Number 5. Field of Dreams
Having a catch with your old man, even after he was dead??? That's Touching. And this is the only time I'll call it, "Having a Catch". It's playing catch, but for somereason in Iowa, they call it "Having a Catch".
Number 4. Rudy
When I was at Umass, one of the greatest things that the campus offered was the Cable Station. Which showed relatively new movies (movies you'd see now on Starz or Encore). And they would show them for two weeks at a time or so. Whenever Rudy came on the station, the part near the end when the crowd chants for the Coach to put Rudy in...RUDY, RUDY, RUDY!, everyone on campus would start along with the chant. That's where the allergies start kicking in, and right when he runs on the field and bloated John Favreau yells, "he's so little", and after he sacks the quarterback and the still bloated Favreau yells "Who's The Wild Man Now?!" full on waterworks.

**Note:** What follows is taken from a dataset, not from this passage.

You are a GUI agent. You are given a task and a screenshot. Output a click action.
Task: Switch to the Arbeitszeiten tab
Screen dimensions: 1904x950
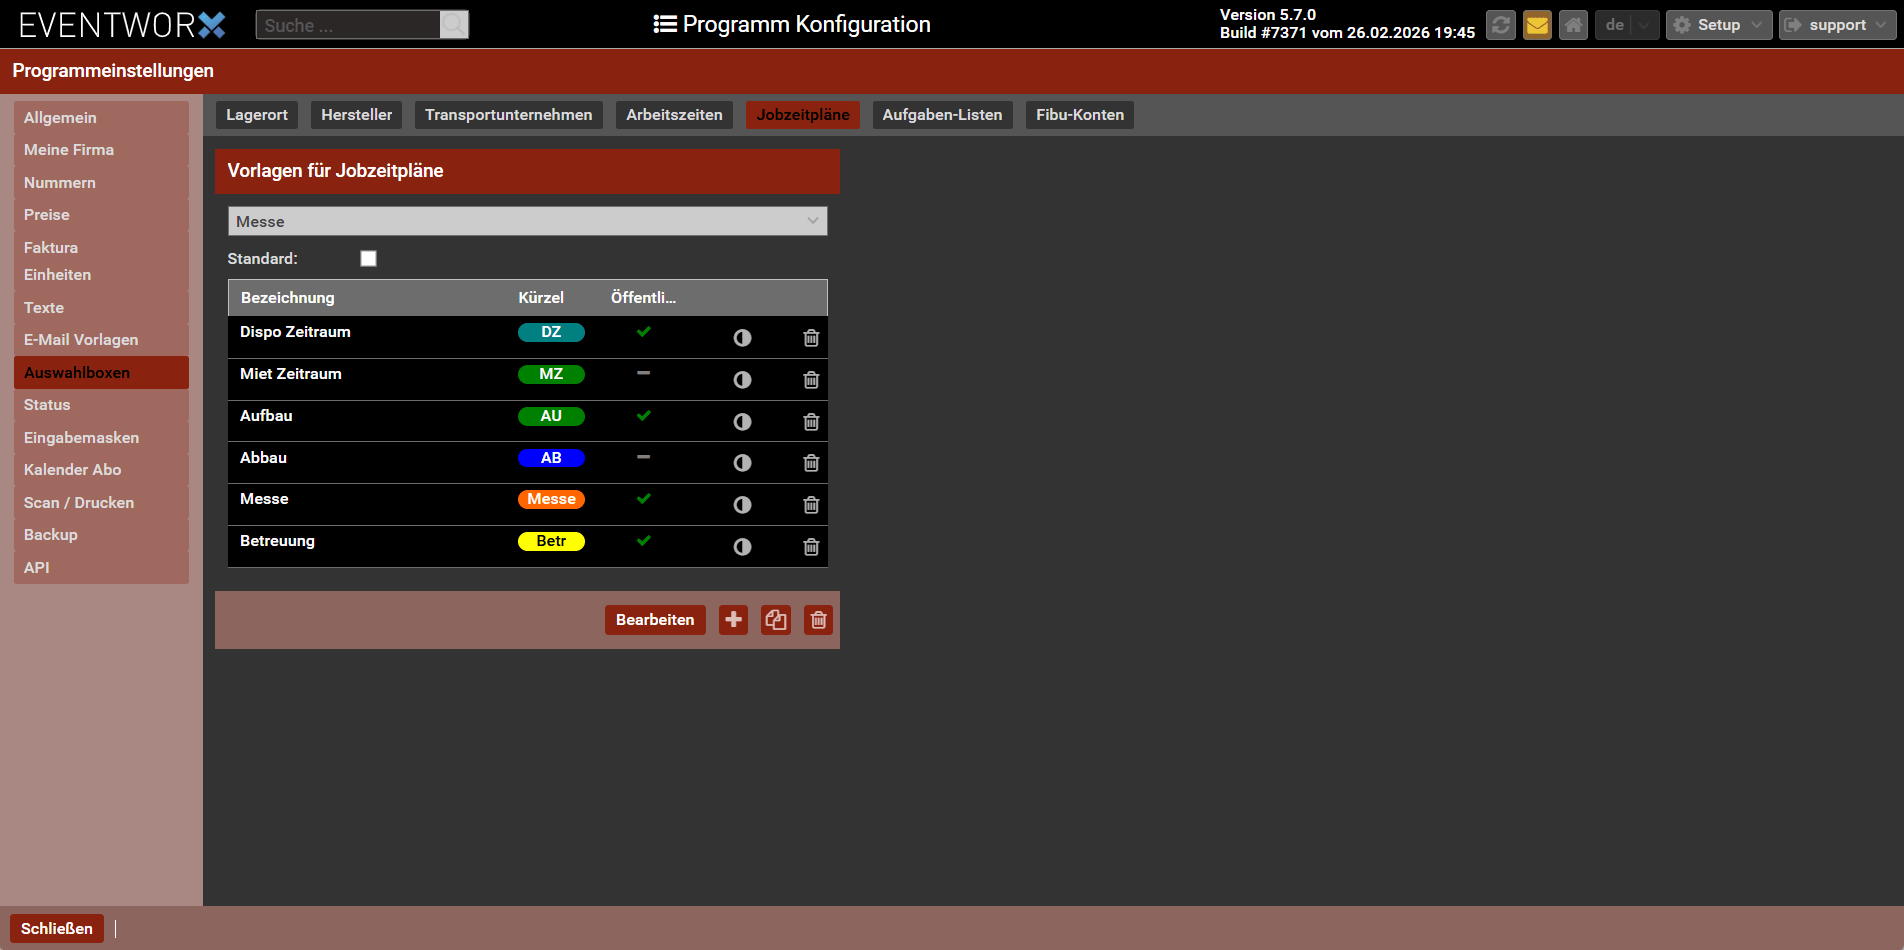coord(674,115)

Number 3. Good Will Hunting
No real joke here, but It's Not Your Fault, It's Not Your Fault. Well it is my fault for having to break out the tissues for that scene.
Number 2. My Girl.
I know, it's questionable that I even admit that I've seen this movie. Little Anna Chlumsky never really did anything else besides make this movie. But I defy anyone to watch the funeral scene, where she's crying and asking where Thomas J's glasses are. "He Can't See Without His Glasses" without wiping the salty discharge from their eyes at least once.
Number 1. Brian's Song.
I've often said that this movie is the only excuse for any guy to cry out loud. I mean it's about football, it stars Billy Dee Williams and a Young James Caan, is about two friends who break racial barriers and play for the Chicago Bears. ONe gets cancer and dies, and Billy Dee does the most moving speeches in the locker room and when accepting the ComeBack Player of the Year award. I won't even try to pretend I"m not crying when I'm watching this, cause as soon as someone asks why you are crying, all they have to do is see Billy Dee in that afro, and everyone will understand.
So there it is, the five movies guaranteed to make me cry. I promise, I'll be back with some upbeat, positive funny posts in the near future, but I really just wanted to get back in slowly to the game.
Oh yeah, by the way, Ireland was awesome, but I really wish they had their own tv. I watched mostly English TV while I was there, and the Irish stations carried nothing but English American and Australian programming...I think I actually watched more "Friends" while hung over in the morning in 9 days in Ireland than I had in the bast 3 years of my life. I love English programming so much, I wish I got a taste of some Irish programming, it would have to be good, I'd think..but alas other than news...Nothing.